### TASKS AND EXERCISES
1. The CUDA radial average post names several counts of elements to be averaged. List each count together with the matrix elements it applies to.
2. In the CUDA radial average post, what radius does the posted kernel code handle?
3. Keep writing the forum post about radial averaging of matrix elements in CUDA, starting after its last sentence.

--- Begin TEXT SEGMENT ---

Efficient way to perform radial average of matrix elements without using shared memory

I am trying to implement radial average of matrix element in CUDA, where I have to find and print average of all neighbouring elements (including itself) of every matrix element. Following is what I ended up with(for radius = 1):

__global__ void matrix_avg(float *ad,float *bd)
{
    float t1, t2, t3, t4, t5, t6, t7, t8, t9, avg;
    int i = blockIdx.y * blockDim.y + threadIdx.y;
    int j = blockIdx.x * blockDim.x + threadIdx.x;
    int k = (i*N)+(j);

    if(i==0)
        {
            if(j==0)
            {
                bd[k]=(ad[k+1]+ad[k+N]+ad[k+N+1]+ad[k])/4;
            }
            else if(j==N-1)
            {
                bd[k]=(ad[k-1]+ad[k+N]+ad[k+N-1]+ad[k])/4;
            }
            else
            {
                bd[k]=(ad[k-1]+ad[k+1]+ad[k+N-1]+ad[k+N]+ad[k+N+1]+ad[k])/6;
            }
        }
        else if(i==N-1)
        {
            if(j==0)
            {
                bd[k]=(ad[k+1]+ad[k-N]+ad[k-N+1]+ad[k])/4;
            }
            else if(j==N-1)
            {
                bd[k]=(ad[k-1]+ad[k-N]+ad[k-N-1]+ad[k])/4;
            }
            else
            {
                bd[k]=(ad[k-1]+ad[k+1]+ad[k-N-1]+ad[k-N]+ad[k-N+1]+ad[k])/6;
            }
        }
        else if(j==0)
        {
            bd[k]=(ad[k-N]+ad[k-N+1]+ad[k+1]+ad[k+N]+ad[k+N+1]+ad[k])/6;
        }
        else if(j==N-1)
        {
            bd[k]=(ad[k-N-1]+ad[k-N]+ad[k-1]+ad[k+N-1]+ad[k+N]+ad[k])/6;
        }
        else
        {
            t1=ad[k-N-1];
            t2=ad[k-N];
            t3=ad[k-N+1];
            t4=ad[k-1];
            t5=ad[k+1];
            t6=ad[k+N-1];
            t7=ad[k+N];
            t8=ad[k+N+1];
            t9=ad[k];
            avg=(t1+t2+t3+t4+t5+t6+t7+t8+t9)/9;
            bd[k]=avg;
        }
}

My above code checks for the conditions of top row, bottom row, right most and left most column elements, for which it has to calculate average of 6 elements. Ans also for 4 corner elements for which it has to calculate average of 4 elements. For remaining inner elements it has to calculate average of 9 elements. Above code is just a simple conversion C to CUDA program. I am looking for most efficient way without using shared memory to write the program., for any given radius. Any algorithm, pseudo code or suggestion will do. Thanks in advance.

--- End TEXT SEGMENT ---
--- Begin DATASET CONTENT ---

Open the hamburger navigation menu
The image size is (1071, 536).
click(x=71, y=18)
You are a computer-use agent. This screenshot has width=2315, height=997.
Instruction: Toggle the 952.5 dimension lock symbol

--- End DATASET CONTENT ---

### RESULTS IN ORDER
1.
- 4: the four corner elements
- 6: the elements of the top row, bottom row, rightmost column, and leftmost column
- 9: the remaining inner elements

2. A radius of 1.

3.
Solution

This is how I implemented radial average of matrix elements without using shared memory:

__global__ void matrix_avg(float *ad,float *bd, int radius, int N)
{
    int counter =0,i,j;
    float sum=0.0;

    int globalRow = blockIdx.y * blockDim.y + threadIdx.y;
    int globalCol = blockIdx.x * blockDim.x + threadIdx.x;

    for(i=-radius;i<=radius;i++)
    {
        for(j=-radius;j<=radius;j++)
        {
            if(((globalRow+i)<0) || ((globalCol+j)<0) || ((globalRow+i)>=N) || ((globalCol+j)>=N))
            {
                sum = sum + 0;
            }
            else
            {
                sum = sum + ad[(globalRow+i)*N+(globalCol+j)];
                counter++;
            }
        }
    }
    bd[globalRow*N+globalCol]=sum/counter;
}

ad - Input matrix.

bd - Output matrix

N - Matrix dimension. (I kept it as square matrix for now)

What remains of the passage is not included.